Author Response File: Author Response.pdf

Round 2

Reviewer 3 Report

The title of the paper has been changed and now it is unsuitable. Why polymers are included in the title? As the Authors stated, their focus was MMCs. The term "metal matrix composites" is now for some reason repeated twice, which is unacceptable for a paper title.

The newly added text should be carefully proofread. For example, the phrase  "the integration of different materials with different materials ...", "The validation not only validated ..." should be revised. What is "the main level of decoration"?

The problem of the text is wordiness and structure of sentences, which is in many places too complex for a technical paper.

The format of the revised manuscript does not fit the Journal template and it is difficult to read the paper and consider the changes made during the revision. The initial manuscript was prepared in the template.

I still believe that a table with examples of successfully designed composites and their mechanical properties would have been a good addition to the review.

It seems that the revised version was prepared in a big hurry.  Proofreading is needed.

The problem of the added text is wordiness and too complex a structure of some sentences.

Author Response

Dr. Behzad Sadeghi

University del Salento, Lecce, Italy.

Email address: [email protected]

 

Dear Reviewers,

We would like to express our sincere gratitude for your thorough review of our manuscript entitled "Reviewing the Integrated Design Approach for Augmenting Strength and Toughness at Macro and Microscale in Heterogeneous Metal Matrix Composites " submitted to Materials. We appreciate the time and effort you have dedicated to evaluating our work and providing valuable feedback.

We have carefully considered your comments and suggestions, and we have made several revisions to address the concerns raised. In response to each of your specific points, we provide our detailed explanations and the corresponding changes made in the revised manuscript in green highlight, and reviwer respond in blue.

 

 

Reviewer #3:

1. The title of the paper has been changed and now it is unsuitable. Why polymers are included in the title? As the Authors stated, their focus was MMCs. The term "metal matrix composites" is now for some reason repeated twice, which is unacceptable for a paper title.

• I changed the title with “Reviewing the Integrated Design Approach for Augmenting Strength and Toughness at Macro and Microscale in High-performance Advanced Composites”

 

2. The newly added text should be carefully proofread.
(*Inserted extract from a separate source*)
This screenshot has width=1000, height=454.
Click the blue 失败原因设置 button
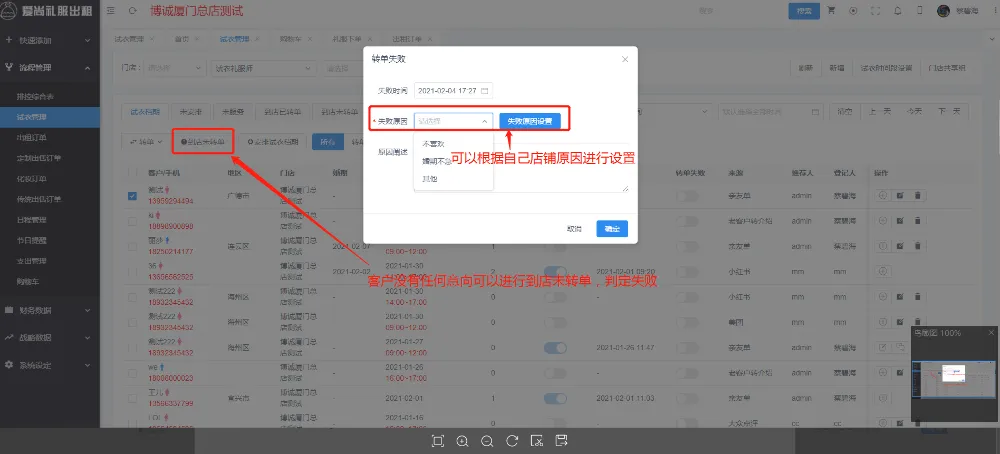529,120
For example, the phrase "the integration of different materials with different materials ...", "The validation not only validated ..." should be revised. What is "the main level of decoration"?

• All the added text was carefully checked and the mentioned concern was solved.

 

3. The problem of the text is wordiness and structure of sentences, which is in many places too complex for a technical paper.
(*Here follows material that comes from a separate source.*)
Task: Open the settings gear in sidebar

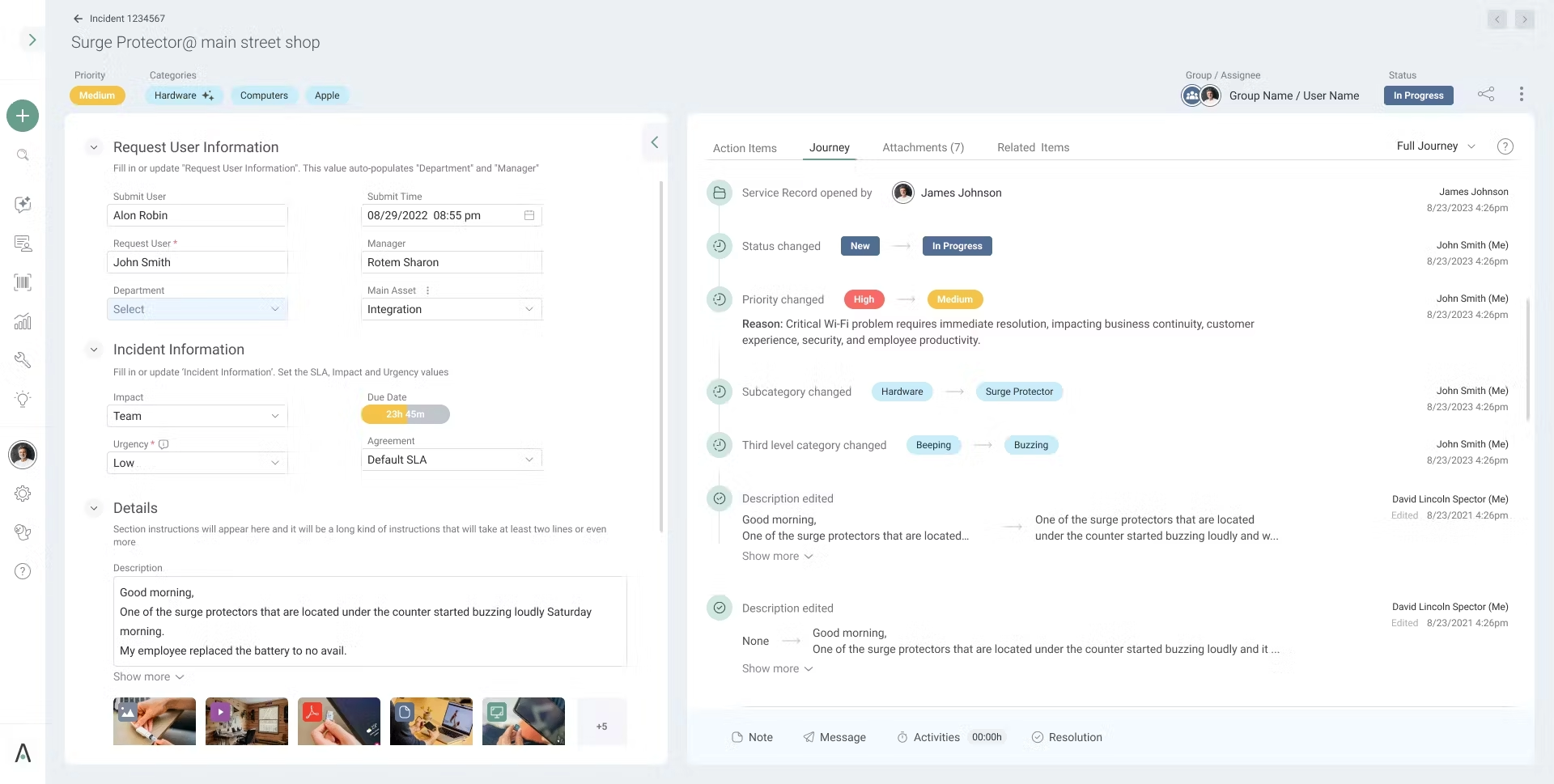Action: point(23,494)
• All the added text was carefully checked and the mentioned concern was solved.

4. The format of the revised manuscript does not fit the Journal template and it is difficult to read the paper and consider the changes made during the revision. The initial manuscript was prepared in the template.

• The format issue of the journal was solved.

5. I still believe that a table with examples of successfully designed composites and their mechanical properties would have been a good addition to the review.

• Table 1 was added to the manuscript with its corresponding explanation.

 

Comments on the Quality of English Language

6. It seems that the revised version was prepared in a big hurry.  Proofreading is needed.

• Proofreading was done.

 

7. The problem of the added text is wordiness and too complex a structure of some sentences.

• We worked on simplifying the language and structure of certain sentences in the added text to reduce wordiness and improve readability. Indeed, We almost worked on the whole of the text.

 

Author Response File: Author Response.pdf

Round 3

Reviewer 3 Report

The paper has been revised according to the Reviewer's suggestions.